HSBC has benefited from the higher borrowing costs in recent months. Noel Quinn, CEO of HSBC, said that the rate environment supported a good growth in the third quarter across all business and geographical areas.

The UK-based lender also warned about ongoing risks which could affect its lending activities, pointing out an exposure to China, which caused a blow to another Asia-focused bank, Standard Chartered last week.

HSBC (HSBC), in its third-quarter report, said that it had revised the amount it set aside for credit losses – the money it sets aside to cover defaults on loans – to include a $500 million charge related to commercial property in mainland China.

According to the bank, the charge was "related to increased economic uncertainty, rising interest rates and inflation, as well" as ongoing developments in the sector.

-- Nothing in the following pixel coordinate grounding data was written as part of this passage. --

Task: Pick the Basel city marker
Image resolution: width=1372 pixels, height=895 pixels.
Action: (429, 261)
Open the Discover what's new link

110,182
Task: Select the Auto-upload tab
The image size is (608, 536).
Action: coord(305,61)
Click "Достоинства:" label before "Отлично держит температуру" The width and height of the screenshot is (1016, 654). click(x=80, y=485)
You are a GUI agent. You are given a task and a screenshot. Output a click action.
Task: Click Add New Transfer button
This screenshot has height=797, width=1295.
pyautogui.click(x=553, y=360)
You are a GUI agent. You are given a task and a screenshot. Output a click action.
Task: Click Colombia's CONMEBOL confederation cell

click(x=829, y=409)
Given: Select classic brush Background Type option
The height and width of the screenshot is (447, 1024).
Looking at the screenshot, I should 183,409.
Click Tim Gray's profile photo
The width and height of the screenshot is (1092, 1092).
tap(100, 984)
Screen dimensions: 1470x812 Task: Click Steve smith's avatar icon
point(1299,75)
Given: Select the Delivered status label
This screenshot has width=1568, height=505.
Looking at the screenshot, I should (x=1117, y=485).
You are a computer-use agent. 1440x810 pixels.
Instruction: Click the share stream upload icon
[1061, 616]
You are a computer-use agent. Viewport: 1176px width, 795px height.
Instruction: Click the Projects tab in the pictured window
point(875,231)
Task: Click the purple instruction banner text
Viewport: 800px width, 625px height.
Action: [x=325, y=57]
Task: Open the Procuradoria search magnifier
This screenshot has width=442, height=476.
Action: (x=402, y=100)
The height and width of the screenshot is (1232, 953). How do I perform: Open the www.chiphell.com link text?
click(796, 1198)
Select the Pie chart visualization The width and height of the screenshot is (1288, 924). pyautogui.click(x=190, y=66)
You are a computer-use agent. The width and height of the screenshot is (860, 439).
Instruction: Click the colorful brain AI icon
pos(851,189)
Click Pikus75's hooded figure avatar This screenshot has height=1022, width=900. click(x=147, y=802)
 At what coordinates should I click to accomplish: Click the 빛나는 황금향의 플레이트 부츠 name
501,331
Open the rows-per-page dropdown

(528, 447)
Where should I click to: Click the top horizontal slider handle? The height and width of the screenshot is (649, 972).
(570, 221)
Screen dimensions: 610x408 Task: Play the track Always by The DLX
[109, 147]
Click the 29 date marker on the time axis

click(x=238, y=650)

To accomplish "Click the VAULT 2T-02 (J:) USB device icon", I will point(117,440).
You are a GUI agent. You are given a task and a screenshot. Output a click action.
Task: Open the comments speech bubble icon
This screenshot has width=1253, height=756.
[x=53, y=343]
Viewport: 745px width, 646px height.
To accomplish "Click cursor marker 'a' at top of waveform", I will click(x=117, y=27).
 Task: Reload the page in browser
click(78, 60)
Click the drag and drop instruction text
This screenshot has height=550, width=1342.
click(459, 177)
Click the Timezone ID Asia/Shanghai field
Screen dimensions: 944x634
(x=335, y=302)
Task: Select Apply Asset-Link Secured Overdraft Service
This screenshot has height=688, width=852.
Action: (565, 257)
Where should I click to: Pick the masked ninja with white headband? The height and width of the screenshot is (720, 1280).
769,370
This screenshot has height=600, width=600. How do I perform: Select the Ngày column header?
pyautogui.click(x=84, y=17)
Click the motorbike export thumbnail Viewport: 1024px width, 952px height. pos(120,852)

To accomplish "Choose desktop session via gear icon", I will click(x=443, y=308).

China's real estate crisis is once again a source of concern for investors this year as developers continue to lose money and battle a prolonged sales slump.

HSBC expects Chinese government support will lead to a gradual increase in sales, particularly in housing. However, it continues to be concerned about the risks of'sustained pressure in the mainland China real estate market.

HSBC said: 'We will continue to monitor closely and manage proactively the potential consequences of the prolonged recovery in the real estate sector, as well as the outlook of the Chinese economy, for our customers and business.'

There is a risk that credit conditions could worsen in the final three months of the calendar year, given the uncertainty surrounding liquidity support.

Quinn, on a Monday analyst call, said that while the market could still see some losses, she believes the bottom has been reached.

He added, 'Now we are in a readjustment period for the new normal'. I don't think there will be a huge swing back. Instead, it's a fine tuning of the system from this low starting point.

Standard Chartered also reported a $186 million credit impairment related to commercial real property in mainland China on Thursday.

Jefferies analysts said in a Monday note that HSBC's latest results showed strength across the board.

In a show of renewed confidence and following similar announcements made in recent months, HSBC announced Monday that it would be conducting another share purchase of up to 3 billion dollars. It also announced a new interim dividend of 10c per share. This is the third one this year.

HSBC's shares in London were barely affected by its results. However, its Hong Kong stock closed 1.5% lower.